Bergeron concurs but is concerned that the study findings may be interpreted as implying that by living longer, patients in hospice care will also suffer longer. She stresses that hospice professionals are experts in managing pain and symptoms so patients are comfortable in their last days and are able to realize goals and dreams, such as attending a family wedding or celebrating another Christmas.


Other implications

Researchers were inspired to conduct this study by the results of a previous study that compared the cost difference of caring for terminally ill patients who chose hospice with those who did not. The study, “Medicare Cost in Matched Hospice and Non-Hospice Cohorts,” reported that patients enrolled in hospice care cost Medicare less. The study, published in the September 2004 issue of JPSM, also revealed that hospice patients lived longer on average than patients who did not choose hospice care.

Both studies have important implications for the current healthcare milieu, which is focused on building quality programs while using resources appropriately and economically, says Jeff Lycan, RN, BS, president/CEO of the Ohio Hospice and Palliative Care Organization.

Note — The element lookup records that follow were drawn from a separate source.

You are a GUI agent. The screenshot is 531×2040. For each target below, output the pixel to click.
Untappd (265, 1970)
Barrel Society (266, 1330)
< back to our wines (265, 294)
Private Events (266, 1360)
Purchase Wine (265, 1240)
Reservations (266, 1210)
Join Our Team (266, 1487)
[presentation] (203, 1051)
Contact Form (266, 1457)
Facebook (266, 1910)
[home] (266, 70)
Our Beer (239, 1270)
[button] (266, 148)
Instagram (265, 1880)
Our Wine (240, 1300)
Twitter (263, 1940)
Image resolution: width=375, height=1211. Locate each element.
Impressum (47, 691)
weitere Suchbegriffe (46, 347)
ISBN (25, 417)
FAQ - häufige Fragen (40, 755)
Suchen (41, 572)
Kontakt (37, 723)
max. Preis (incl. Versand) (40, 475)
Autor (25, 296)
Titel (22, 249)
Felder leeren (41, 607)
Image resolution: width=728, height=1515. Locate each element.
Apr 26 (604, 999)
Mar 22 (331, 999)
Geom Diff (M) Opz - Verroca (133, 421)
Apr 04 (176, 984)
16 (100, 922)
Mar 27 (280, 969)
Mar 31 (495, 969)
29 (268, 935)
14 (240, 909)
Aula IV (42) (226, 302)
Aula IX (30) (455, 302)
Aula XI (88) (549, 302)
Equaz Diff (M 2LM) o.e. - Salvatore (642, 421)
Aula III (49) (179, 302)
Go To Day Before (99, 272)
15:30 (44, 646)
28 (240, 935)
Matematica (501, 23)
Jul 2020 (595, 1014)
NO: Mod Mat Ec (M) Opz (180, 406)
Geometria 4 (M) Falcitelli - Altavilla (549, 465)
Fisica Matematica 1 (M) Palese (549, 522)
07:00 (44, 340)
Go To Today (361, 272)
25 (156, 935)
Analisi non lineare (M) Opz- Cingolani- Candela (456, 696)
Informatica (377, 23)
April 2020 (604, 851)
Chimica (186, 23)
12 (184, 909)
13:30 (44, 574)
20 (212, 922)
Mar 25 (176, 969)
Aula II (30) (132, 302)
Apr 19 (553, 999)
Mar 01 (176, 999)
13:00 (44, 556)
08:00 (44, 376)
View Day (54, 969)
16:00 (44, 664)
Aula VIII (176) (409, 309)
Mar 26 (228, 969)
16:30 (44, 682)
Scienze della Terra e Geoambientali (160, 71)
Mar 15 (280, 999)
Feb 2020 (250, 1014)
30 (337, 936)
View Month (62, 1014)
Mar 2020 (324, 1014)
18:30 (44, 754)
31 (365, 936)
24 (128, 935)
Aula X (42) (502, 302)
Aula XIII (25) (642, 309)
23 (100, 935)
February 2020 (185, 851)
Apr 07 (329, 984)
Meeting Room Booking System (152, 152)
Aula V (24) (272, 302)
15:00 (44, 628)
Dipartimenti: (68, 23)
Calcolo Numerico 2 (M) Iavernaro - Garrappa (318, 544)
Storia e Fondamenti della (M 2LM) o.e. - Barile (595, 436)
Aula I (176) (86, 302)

“If the hospice model can more appropriately provide people less invasive care and improve their quality and outcomes, it may dramatically change the way we use aggressive life-sustaining treatments,” he says. “This means more attention to symptom management and control versus the traditional curative medical model under which most providers fall.”

Lycan hopes researchers outside the hospice industry will expand upon the positive findings of both studies. He believes more research could build the evidence base needed to help providers reexamine the relative benefit/risk ratios of some aggressive interventions and better meet the goals of a variety of patients at the end of life. For example, the congestive heart failure cohort in the new study had the longest life span of all diagnoses studied in hospice.

“Yet, cardiology is one of the more difficult places for hospice to get referrals because of the multiple mechanical and medical management interventions that are used for individuals in late stages of life,” says Lycan.